The which being the case, his execution, however it was conducted, was never going to satisfy that part of us that wants to revel unreservedly in the downfall of a brute. A leader article in this newspaper last week pondered the mistakes which had allowed a tyrant to be martyred. Myself, I believe the aesthetic trajectory of downfall makes such an outcome inevitable.

Partly it is to be accounted for by the inconstancy of our more bloodthirsty ambitions in the face of their fruition. "My rage is gone, / And I am struck with sorrow," proclaims Aufidius, the second after cutting Coriolanus to pieces. This is the emptiness audiences often feel at the end of tragedy, on discovering that the appropriate distribution of punishment and reward isn't pleasing after all.

But it is also to be explained by the awe in which, whatever the surrounding carnage, we still hold the final moments of an individual life, as the dying enters what Dickens called "the dread solemnity of the sages and the patriarchs". However much we may wish to deny the wicked the solemnity they share with the virtuous, it will have its way with them. It was written across Saddam Hussein's face when he declined the black hood and accepted the noose. Never mind how we interpret his actions - whether we call it heroism or defiance, or imagine that we saw in his eyes the fear which the victims of his terror dearly wanted to see - the spectacle of him confronting the final seconds of his life was dreadful, in the solemn sense.

That it was dreadful in other senses - that it was made a spectacle at all - is no less a question of aesthetics. The jeering of the guards, the filming of the execution by mobile phone, the distribution of the video across the internet, bore not upon the justice or timing of the event, but its appearance. This is the aspect brutality wears in a technological age. Never mind that Saddam would doubtless have enjoyed and circulated the video had it shown George Bush or Tony Blair on the gallows. Aesthetics are not personal. Saddam Hussein at that moment was not personal; he was something other than the sum total of his achievements and his crimes.
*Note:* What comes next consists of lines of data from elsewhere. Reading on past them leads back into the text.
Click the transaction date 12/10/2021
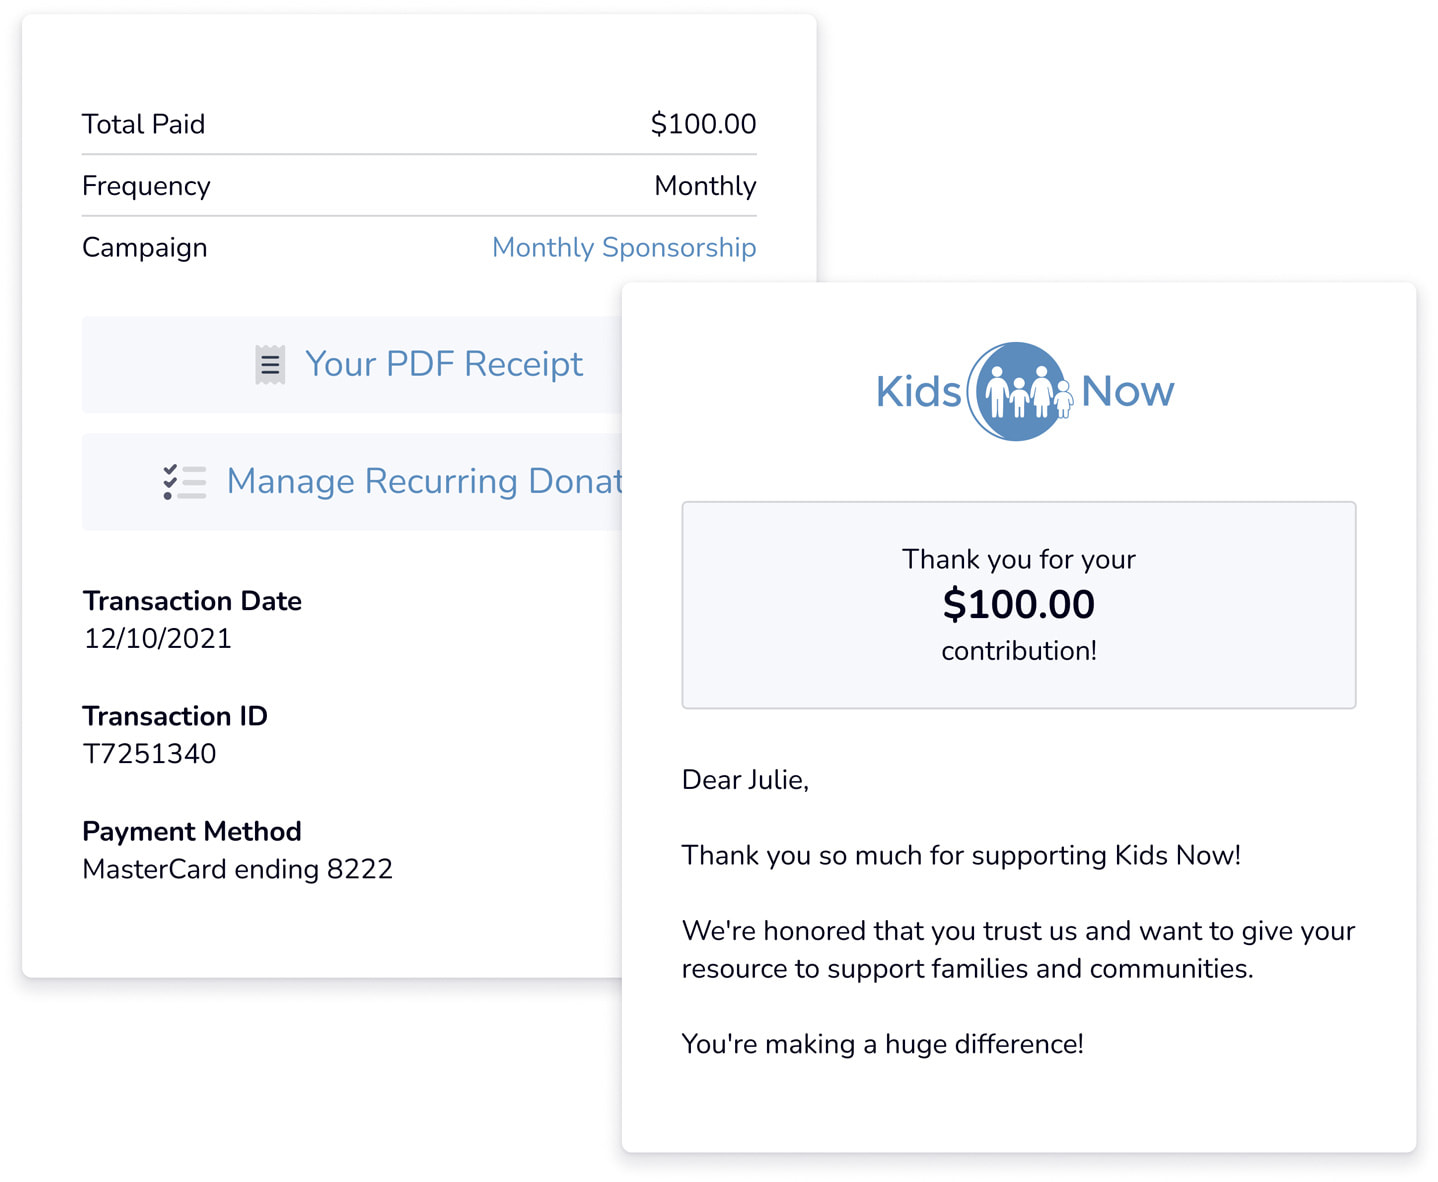The width and height of the screenshot is (1438, 1182). pyautogui.click(x=158, y=638)
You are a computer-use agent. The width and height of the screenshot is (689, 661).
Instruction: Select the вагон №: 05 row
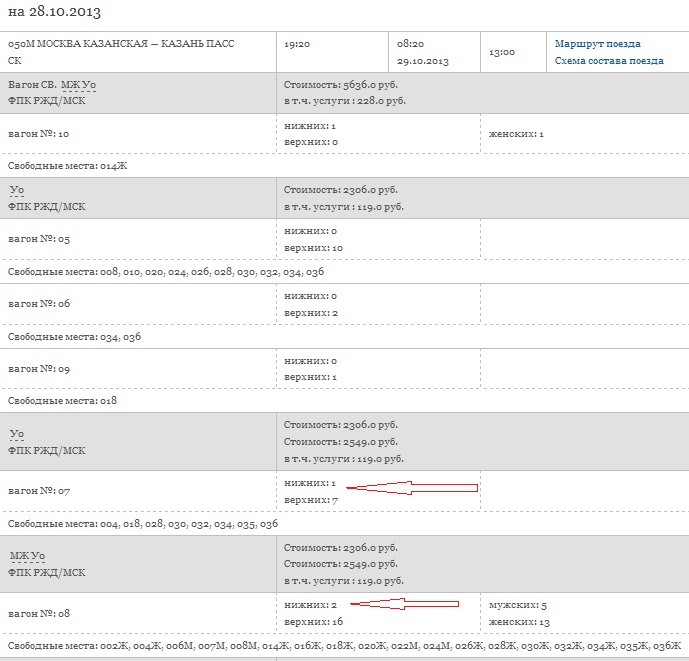tap(38, 239)
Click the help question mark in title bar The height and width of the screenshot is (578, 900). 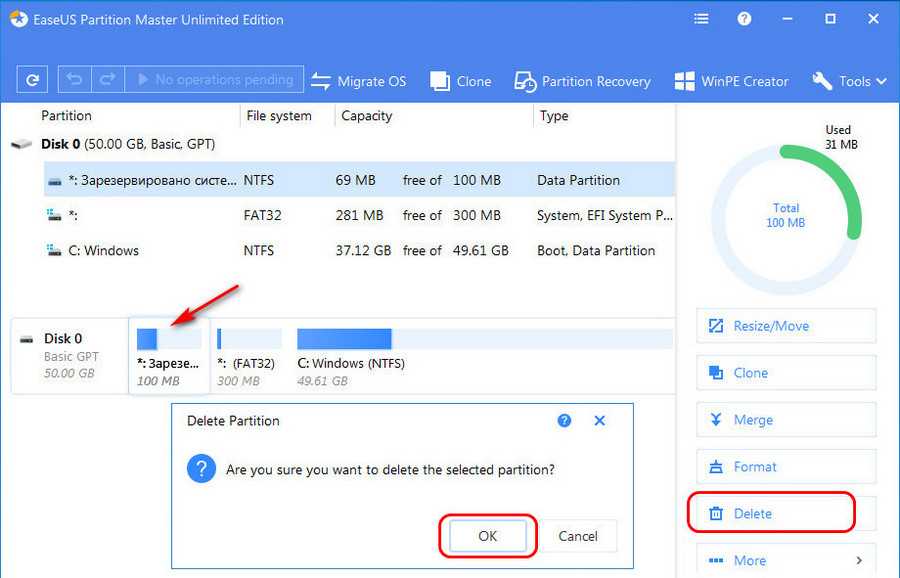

The circumstances of his fate, brewing from the moment he was hauled haggard and handsome from his rat hole, raised him.

"He nothing common did or mean / Upon that memorable Scene." The words are the poet Marvell's. The memorable scene is the execution of Charles I. On that occasion, too, the guards "Did clap their bloody hands". So ill-behaviour goes with the event. You cannot, in such an hour, still the years of pent-up rage. All that's changed are the mobile phones.

Marvell's King submits to his execution with more grace than the conditions of Saddam's could ever have allowed - bowing "his comely Head, / Down as upon a bed". It is beyond us to speak with such lyricism of Saddam Hussein. But a similar lesson is to be learnt from both falls from eminence and power. Defeat becomes a man. As arbiters of the lives of others, we strut like clowns. Let our own lives hang suddenly by a thread, and we become, in our demeanour, as angels or philosophers. Whatever our past crimes and buffooneries, in our fall the dread solemnity of the sages and the patriarchs claims us.